The final expert on the panel, Dr Nirit Pilosof, head of research in innovation and transformation at Sheba Medical Center, and a faculty member at Tel Aviv University, backed Dr Refsum’s stance in that AI could be “a paradigmal shift in our conception of healthcare services”.


But she warned that the technology companies should not be allowed to drive the agenda and design the systems, calling on the healthcare design community to come to the table and lead. “We must be proactive in leading the change, the transformation, and it really requires a lot of design skills because the systems that are dependent on AI technology needs to be designed, just like we’re designing any service or building or application,” she said.


“Should we be designing more hospitals?” she asked. “Should we be discussing how many patient beds we need when we know that AI technologies and remote care can shift care outside of hospitals into the home environment and the community? If we can prevent and predict then maybe the whole concept of how we care for patients should be redesigned.”


Where does regulation sit?


Asked about the role of regulation as a means of controlling AI, Dr Refsum said: “Regulation in healthcare has always been about safety and effectiveness. Now we have to consider bias, hallucinations, privacy, cyber security, and all of these things, so you’re regulating in silos a lot of the time. In the ‘regulate’ part, it’s trying to chart a pragmatic course through all these types of regulation. Some of them play off against each other or there is a trade-off.” 


Johar observed that regulations come in several forms and layers. “If you use the analogy of curriculums in schools, which [help regulate] the learning frameworks, what is the equivalent of creating curricula for machine learning capabilities for healthcare? What’s the input data?


undefined - undefined“Most of the data on which machine learning algorithms are trained are 97 per cent male, white, and actually very narrow. So, there’s a real systemic problem, you might say, in nurturing the database. You’ve got to have a responsibility to reflect the nature of the patients you’re seeing.”


He added: “Also, let’s recognise our own failings. Most machine learning aggregative information is actually a failure of human input and human data input. So, they’re reflecting back to us our own weaknesses.”


Dr Barach considered the issue from the perspective of creating learning systems. “Learning systems don’t regulate,” he remarked. “Learning systems learn but they only work under certain conditions of truthfulness, transparency and trust. These aren’t abstract nouns but things that are measurable. These are things you can destroy, these are things you can entrust, so we know how to create better frameworks. Learning systems engender more learning and more trust. But we’re not in a greenfield site.”

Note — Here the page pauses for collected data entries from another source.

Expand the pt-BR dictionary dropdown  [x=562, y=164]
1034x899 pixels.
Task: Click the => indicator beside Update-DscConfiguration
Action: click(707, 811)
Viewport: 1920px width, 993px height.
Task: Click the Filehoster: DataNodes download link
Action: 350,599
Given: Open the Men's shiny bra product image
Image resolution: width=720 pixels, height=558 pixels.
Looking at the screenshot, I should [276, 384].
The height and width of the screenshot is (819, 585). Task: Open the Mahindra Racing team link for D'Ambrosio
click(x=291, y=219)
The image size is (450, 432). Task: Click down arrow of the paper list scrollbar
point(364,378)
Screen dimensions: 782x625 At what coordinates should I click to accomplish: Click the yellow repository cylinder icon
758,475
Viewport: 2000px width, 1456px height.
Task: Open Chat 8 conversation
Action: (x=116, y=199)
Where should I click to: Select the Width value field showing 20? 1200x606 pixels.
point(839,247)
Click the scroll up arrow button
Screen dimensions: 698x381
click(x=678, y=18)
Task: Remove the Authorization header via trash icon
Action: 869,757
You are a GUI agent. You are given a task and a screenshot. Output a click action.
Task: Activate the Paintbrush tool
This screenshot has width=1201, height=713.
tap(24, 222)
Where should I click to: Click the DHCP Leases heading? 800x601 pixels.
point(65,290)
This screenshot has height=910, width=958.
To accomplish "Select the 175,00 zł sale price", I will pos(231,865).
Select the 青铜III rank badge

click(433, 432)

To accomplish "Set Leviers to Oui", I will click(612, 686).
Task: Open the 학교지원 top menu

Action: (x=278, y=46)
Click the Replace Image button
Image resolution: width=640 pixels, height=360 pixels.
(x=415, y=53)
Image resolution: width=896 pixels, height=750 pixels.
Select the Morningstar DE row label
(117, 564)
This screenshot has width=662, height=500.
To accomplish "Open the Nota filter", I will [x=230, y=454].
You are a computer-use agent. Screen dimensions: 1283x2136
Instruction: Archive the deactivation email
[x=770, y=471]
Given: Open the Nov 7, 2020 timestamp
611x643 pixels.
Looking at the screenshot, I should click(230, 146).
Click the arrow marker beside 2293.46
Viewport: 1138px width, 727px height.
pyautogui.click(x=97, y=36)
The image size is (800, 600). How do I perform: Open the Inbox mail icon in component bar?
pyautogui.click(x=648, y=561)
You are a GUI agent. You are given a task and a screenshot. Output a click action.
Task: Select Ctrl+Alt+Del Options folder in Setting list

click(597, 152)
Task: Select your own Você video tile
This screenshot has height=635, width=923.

Dr Barach suggested that the problem lies less with AI and more with how new technologies are introduced by management without appreciating the barriers, resistance, lack of trust, and the extra workload burdens placed on staff, leading to emotional, burnout and mental health problems.


“We need to think about how we design AI into healthcare so that it doesn’t cause those pushbacks,” he said.


Dr Pilosof saw the problem as one of failing to consider the introduction of AI as a way of transforming the entire model of healthcare delivery. Instead, she lamented, we’re just “digitalising the old systems, turning paperwork into an app, or a physical model into a digital one”.


She continued: “When I think of AI, I like to think of it less as artificial intelligence and more as augmented intelligence. So, it will not replace the people, but it will be helpful. And we don’t have any choice. Ageing populations, chronic diseases, a lack of manpower – we need to make a change.”